[Records from a dataset]
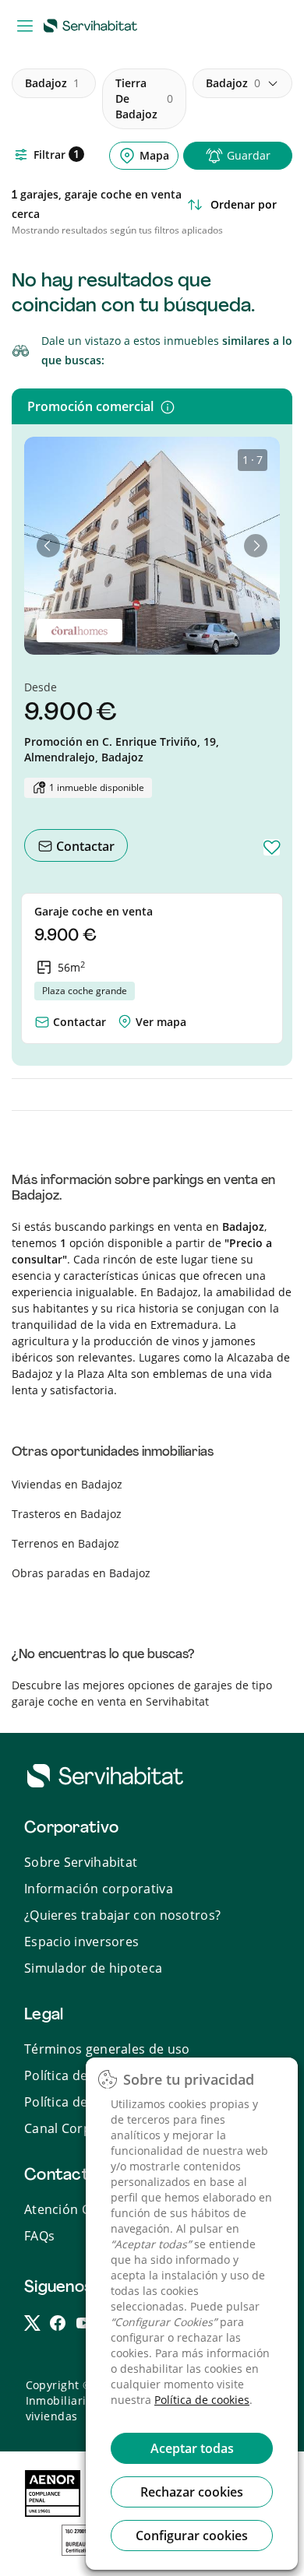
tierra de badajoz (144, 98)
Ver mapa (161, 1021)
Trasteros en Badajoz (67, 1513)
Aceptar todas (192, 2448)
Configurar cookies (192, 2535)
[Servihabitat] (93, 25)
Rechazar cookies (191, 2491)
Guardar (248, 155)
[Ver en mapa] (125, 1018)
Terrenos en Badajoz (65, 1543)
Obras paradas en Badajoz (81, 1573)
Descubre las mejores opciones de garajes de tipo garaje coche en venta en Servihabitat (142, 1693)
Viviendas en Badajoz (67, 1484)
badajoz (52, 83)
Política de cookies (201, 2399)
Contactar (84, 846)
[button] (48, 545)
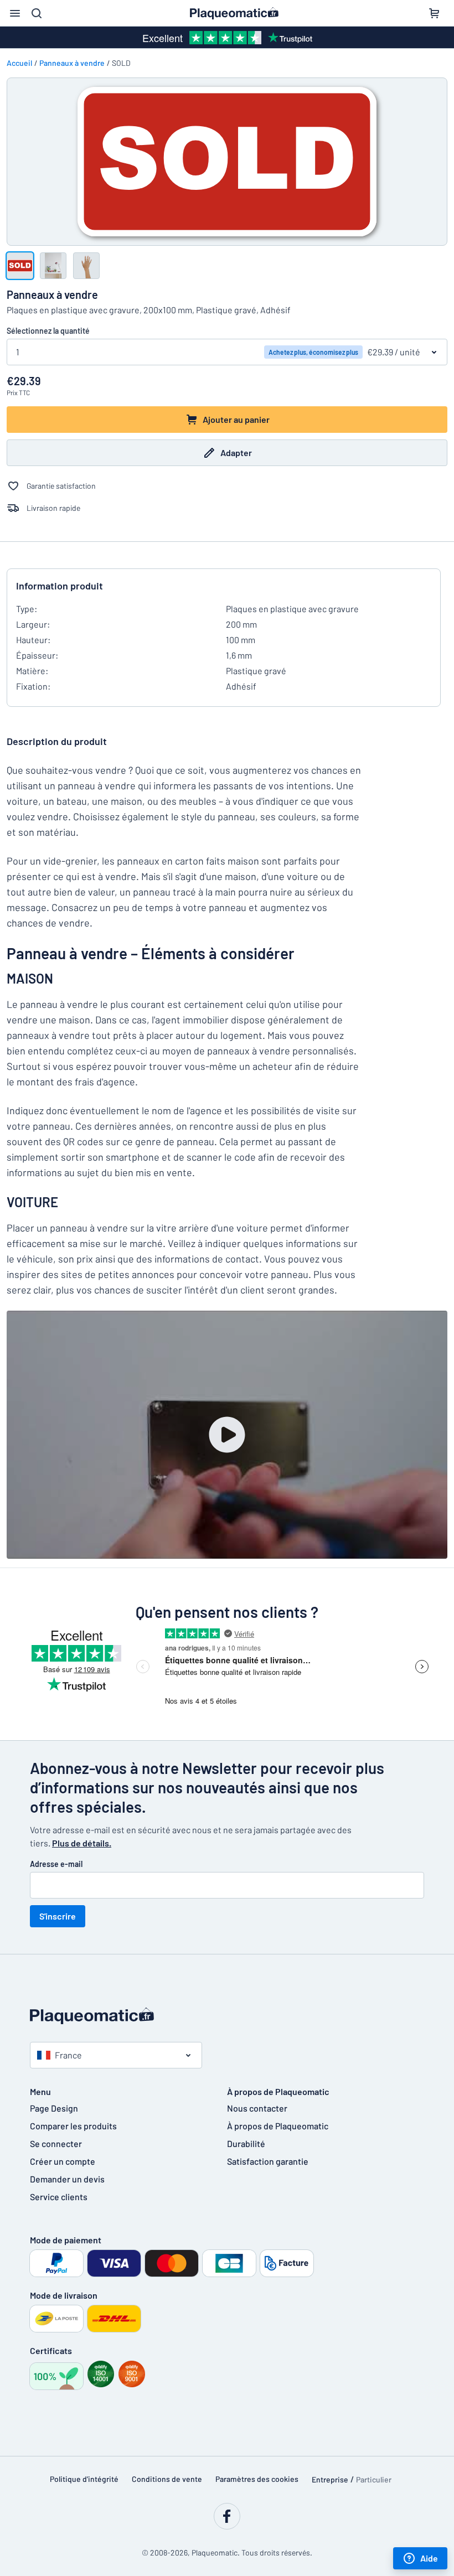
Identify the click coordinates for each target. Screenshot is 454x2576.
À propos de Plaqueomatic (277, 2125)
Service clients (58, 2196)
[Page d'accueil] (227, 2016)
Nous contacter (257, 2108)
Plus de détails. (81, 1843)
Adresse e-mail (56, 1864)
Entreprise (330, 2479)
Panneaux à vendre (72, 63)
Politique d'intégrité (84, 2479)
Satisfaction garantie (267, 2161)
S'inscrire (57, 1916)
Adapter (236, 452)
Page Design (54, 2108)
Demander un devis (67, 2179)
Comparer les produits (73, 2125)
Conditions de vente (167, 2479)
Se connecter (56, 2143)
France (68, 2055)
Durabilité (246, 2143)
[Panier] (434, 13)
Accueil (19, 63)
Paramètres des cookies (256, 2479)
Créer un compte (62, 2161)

• [Problem details] Exactly how many lines of the data include the word "Servihabitat"? Reply with that number only.

• [Reply to the task] 2